2. Interest Rate Differentials Are Crushing the Euro
This is the big one. The ECB is holding its benchmark rate at 2.15%, and there’s no clear path for hikes anytime soon. Contrast that with the Fed: markets are fully pricing in a hold at 4.50% in Thursday’s rate decision. That’s a massive 235-basis point gap in favor of the U.S. dollar, making the greenback a far more attractive avenue for yield-seeking capital. Until this differential narrows, EUR/USD will stay under pressure.
3. U.S. Data Keeps Surprising to the Upside
Strong jobless claims and durable goods numbers just reminded everyone that the U.S. economy isn’t slowing as much as some expected. The stronger the data, the more the dollar rallies—and the more pressure there is on the euro.

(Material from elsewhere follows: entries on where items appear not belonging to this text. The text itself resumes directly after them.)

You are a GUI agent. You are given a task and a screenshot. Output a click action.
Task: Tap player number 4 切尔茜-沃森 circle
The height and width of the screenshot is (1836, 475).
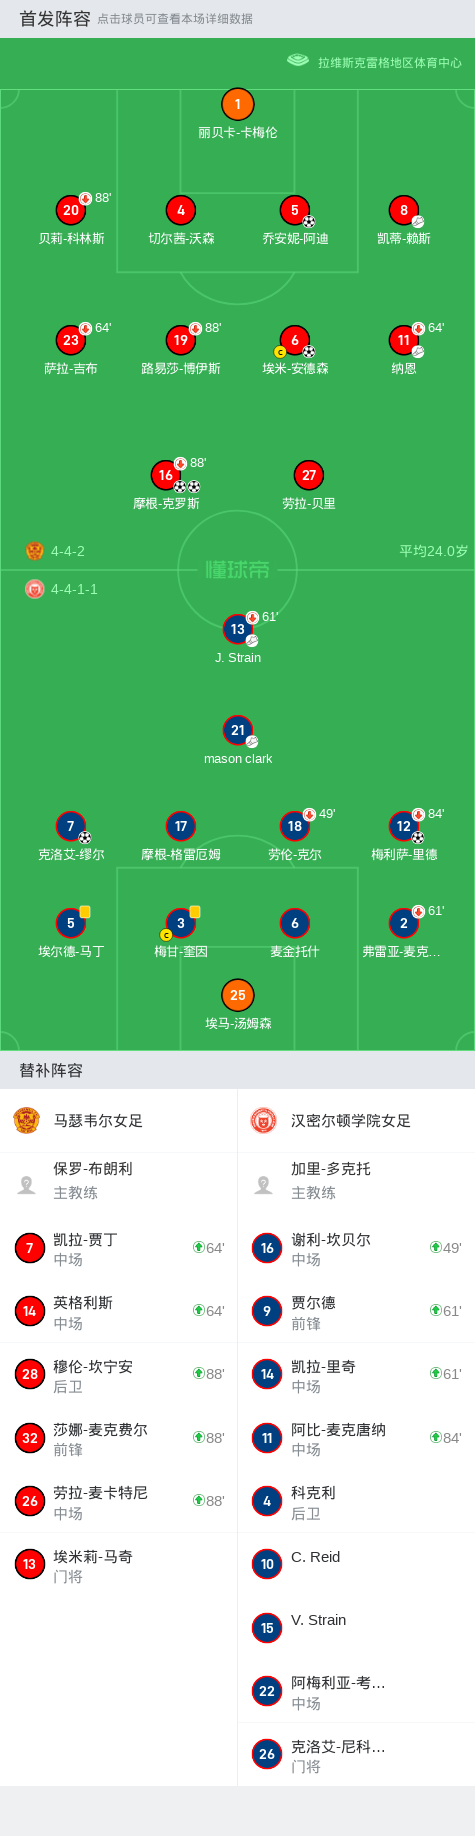[180, 210]
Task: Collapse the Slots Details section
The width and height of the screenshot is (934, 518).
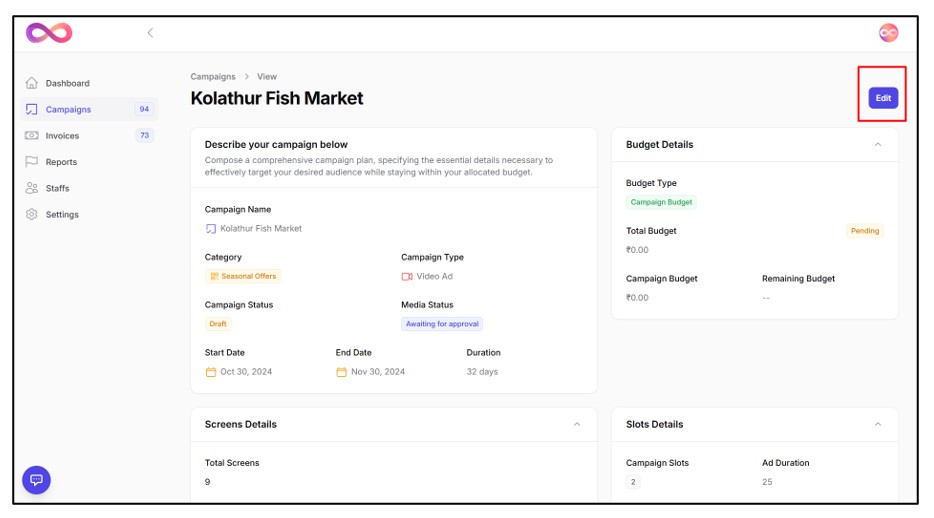Action: coord(878,424)
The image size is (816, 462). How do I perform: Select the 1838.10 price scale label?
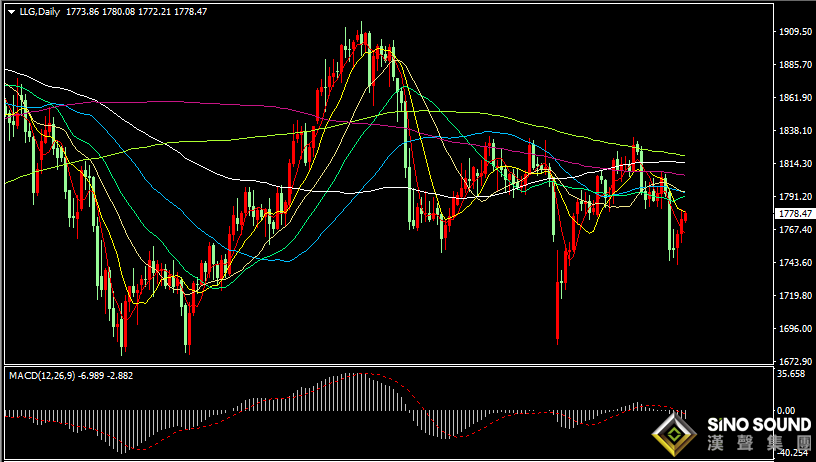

EUR/USD is sitting at a pivotal level around 1.1556, following a sharp breakdown from the 1.1790–1.1830 highs. Euro is currently testing the support level as Dollar continues to weigh down on Euro, making it a key decision point.
A strong defense and bounce from 1.1556 with clear bullish momentum and a confirmed support will be established if price closes above 1.1600 level, reclaiming the prior breakdown area.
A daily close below 1.1556 would invalidate the bullish setup and shift focus back to the downside.
If Euro fails to hold 1.1556, breaking and closing below on strong volume and a retest of 1.1556 as resistance, followed by a rejection, would strengthen the bearish bias.
A sustained recovery above 1.1620–1.1640 would invalidate the immediate bearish outlook.
All eyes now turn to this week’s Fed rate decision and Non-Farm Payrolls report, which could set the tone for EUR/USD. A hawkish Fed and strong jobs data could reinforce the dollar’s dominance and extend the downside, while softer prints may finally give the euro room to recover from its 1.1556 support zone.